WHAT THE TASK REQUIRES:
Can you copy out the entries starting at the line containing "Where should I click to: Click" and ending at the line containing "Image resolution: width=1080", unchanged and with nothing added?
## start
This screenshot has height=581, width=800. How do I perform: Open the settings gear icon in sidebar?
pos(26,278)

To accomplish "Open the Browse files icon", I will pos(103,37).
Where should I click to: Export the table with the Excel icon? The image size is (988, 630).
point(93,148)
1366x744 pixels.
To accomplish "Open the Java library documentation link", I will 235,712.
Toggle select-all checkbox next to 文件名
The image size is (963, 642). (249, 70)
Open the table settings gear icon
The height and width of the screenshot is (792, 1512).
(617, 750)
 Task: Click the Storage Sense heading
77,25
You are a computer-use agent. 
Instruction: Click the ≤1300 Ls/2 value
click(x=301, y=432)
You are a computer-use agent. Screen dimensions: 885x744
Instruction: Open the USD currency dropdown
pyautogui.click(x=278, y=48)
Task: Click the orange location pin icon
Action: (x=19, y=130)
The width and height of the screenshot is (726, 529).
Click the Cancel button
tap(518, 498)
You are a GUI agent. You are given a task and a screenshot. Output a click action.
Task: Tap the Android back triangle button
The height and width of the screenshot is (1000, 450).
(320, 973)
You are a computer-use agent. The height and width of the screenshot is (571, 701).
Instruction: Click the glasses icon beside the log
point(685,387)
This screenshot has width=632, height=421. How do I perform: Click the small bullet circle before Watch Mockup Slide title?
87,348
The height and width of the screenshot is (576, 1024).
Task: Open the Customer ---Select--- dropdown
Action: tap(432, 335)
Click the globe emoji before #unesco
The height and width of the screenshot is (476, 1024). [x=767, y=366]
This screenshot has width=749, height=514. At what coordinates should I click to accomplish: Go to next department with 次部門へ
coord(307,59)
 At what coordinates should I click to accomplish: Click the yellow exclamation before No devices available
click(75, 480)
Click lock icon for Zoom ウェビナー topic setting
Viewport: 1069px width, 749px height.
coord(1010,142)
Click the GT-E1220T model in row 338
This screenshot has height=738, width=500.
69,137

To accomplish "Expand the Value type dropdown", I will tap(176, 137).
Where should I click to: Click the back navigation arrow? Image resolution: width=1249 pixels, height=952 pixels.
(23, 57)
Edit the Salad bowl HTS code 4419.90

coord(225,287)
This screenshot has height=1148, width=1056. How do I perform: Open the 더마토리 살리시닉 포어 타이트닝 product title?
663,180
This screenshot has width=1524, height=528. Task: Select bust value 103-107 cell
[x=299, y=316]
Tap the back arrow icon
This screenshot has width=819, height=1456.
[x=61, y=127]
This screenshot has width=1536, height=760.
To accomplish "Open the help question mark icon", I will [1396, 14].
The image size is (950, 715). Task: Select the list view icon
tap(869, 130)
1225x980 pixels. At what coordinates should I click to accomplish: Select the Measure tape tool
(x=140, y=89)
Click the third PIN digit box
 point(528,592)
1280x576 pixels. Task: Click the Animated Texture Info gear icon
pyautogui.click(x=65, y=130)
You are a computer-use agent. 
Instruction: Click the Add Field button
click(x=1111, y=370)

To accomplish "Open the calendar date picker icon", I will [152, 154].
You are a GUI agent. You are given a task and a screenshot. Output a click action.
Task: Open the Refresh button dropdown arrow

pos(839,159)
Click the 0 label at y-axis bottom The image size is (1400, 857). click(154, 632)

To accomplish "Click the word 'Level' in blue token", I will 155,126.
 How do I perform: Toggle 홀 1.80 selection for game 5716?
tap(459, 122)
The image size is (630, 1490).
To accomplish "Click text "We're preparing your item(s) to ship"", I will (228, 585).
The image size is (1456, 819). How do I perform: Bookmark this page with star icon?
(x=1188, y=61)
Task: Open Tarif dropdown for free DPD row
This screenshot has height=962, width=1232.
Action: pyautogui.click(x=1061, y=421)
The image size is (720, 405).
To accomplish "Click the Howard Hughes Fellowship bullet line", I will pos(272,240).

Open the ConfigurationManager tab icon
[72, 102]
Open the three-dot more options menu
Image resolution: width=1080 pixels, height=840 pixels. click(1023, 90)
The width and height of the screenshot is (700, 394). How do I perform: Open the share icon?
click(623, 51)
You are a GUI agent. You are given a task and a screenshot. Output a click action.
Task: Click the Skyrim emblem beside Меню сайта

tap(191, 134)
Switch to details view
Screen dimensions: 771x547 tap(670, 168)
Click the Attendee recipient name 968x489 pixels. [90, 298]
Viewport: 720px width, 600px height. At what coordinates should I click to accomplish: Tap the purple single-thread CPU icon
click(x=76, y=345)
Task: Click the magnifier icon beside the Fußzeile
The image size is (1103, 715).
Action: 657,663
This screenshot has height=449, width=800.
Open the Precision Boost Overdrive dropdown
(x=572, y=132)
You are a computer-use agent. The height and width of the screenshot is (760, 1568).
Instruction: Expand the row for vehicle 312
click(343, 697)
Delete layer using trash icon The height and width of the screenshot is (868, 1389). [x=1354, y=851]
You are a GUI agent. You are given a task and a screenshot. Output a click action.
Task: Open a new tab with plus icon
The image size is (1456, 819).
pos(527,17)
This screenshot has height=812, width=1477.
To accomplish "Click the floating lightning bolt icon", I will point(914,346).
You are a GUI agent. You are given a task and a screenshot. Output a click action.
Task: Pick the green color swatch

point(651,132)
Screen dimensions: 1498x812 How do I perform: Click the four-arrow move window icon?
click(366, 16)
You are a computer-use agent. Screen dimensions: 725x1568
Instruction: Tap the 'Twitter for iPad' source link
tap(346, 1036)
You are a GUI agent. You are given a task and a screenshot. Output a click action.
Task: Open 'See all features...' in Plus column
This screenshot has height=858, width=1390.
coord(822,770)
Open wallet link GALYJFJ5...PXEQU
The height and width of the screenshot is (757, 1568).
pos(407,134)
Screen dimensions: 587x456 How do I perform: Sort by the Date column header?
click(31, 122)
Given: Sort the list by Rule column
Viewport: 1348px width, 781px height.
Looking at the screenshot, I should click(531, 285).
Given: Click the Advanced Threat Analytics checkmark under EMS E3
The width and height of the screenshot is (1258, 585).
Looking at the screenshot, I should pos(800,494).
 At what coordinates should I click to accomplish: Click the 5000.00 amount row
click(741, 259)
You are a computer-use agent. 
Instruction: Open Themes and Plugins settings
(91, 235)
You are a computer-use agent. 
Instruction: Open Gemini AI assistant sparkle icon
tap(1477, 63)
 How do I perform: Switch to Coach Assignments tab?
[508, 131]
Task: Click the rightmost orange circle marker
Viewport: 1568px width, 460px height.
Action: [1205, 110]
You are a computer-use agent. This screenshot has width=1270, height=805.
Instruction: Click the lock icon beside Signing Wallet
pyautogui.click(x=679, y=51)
## end
TASK OUTPUT:
Where should I click to: Click the back navigation arrow? Image resolution: width=1249 pixels, height=952 pixels.
(23, 57)
Edit the Salad bowl HTS code 4419.90

coord(225,287)
This screenshot has height=1148, width=1056. How do I perform: Open the 더마토리 살리시닉 포어 타이트닝 product title?
663,180
This screenshot has width=1524, height=528. Task: Select bust value 103-107 cell
[x=299, y=316]
Tap the back arrow icon
This screenshot has width=819, height=1456.
[x=61, y=127]
This screenshot has width=1536, height=760.
To accomplish "Open the help question mark icon", I will [1396, 14].
The image size is (950, 715). Task: Select the list view icon
tap(869, 130)
1225x980 pixels. At what coordinates should I click to accomplish: Select the Measure tape tool
(x=140, y=89)
Click the third PIN digit box
 point(528,592)
1280x576 pixels. Task: Click the Animated Texture Info gear icon
pyautogui.click(x=65, y=130)
You are a computer-use agent. 
Instruction: Click the Add Field button
click(x=1111, y=370)

To accomplish "Open the calendar date picker icon", I will [152, 154].
You are a GUI agent. You are given a task and a screenshot. Output a click action.
Task: Open the Refresh button dropdown arrow

pos(839,159)
Click the 0 label at y-axis bottom The image size is (1400, 857). click(154, 632)

To accomplish "Click the word 'Level' in blue token", I will 155,126.
 How do I perform: Toggle 홀 1.80 selection for game 5716?
tap(459, 122)
The image size is (630, 1490).
To accomplish "Click text "We're preparing your item(s) to ship"", I will (228, 585).
The image size is (1456, 819). How do I perform: Bookmark this page with star icon?
(x=1188, y=61)
Task: Open Tarif dropdown for free DPD row
This screenshot has height=962, width=1232.
Action: pyautogui.click(x=1061, y=421)
The image size is (720, 405).
To accomplish "Click the Howard Hughes Fellowship bullet line", I will pos(272,240).

Open the ConfigurationManager tab icon
[72, 102]
Open the three-dot more options menu
Image resolution: width=1080 pixels, height=840 pixels. click(1023, 90)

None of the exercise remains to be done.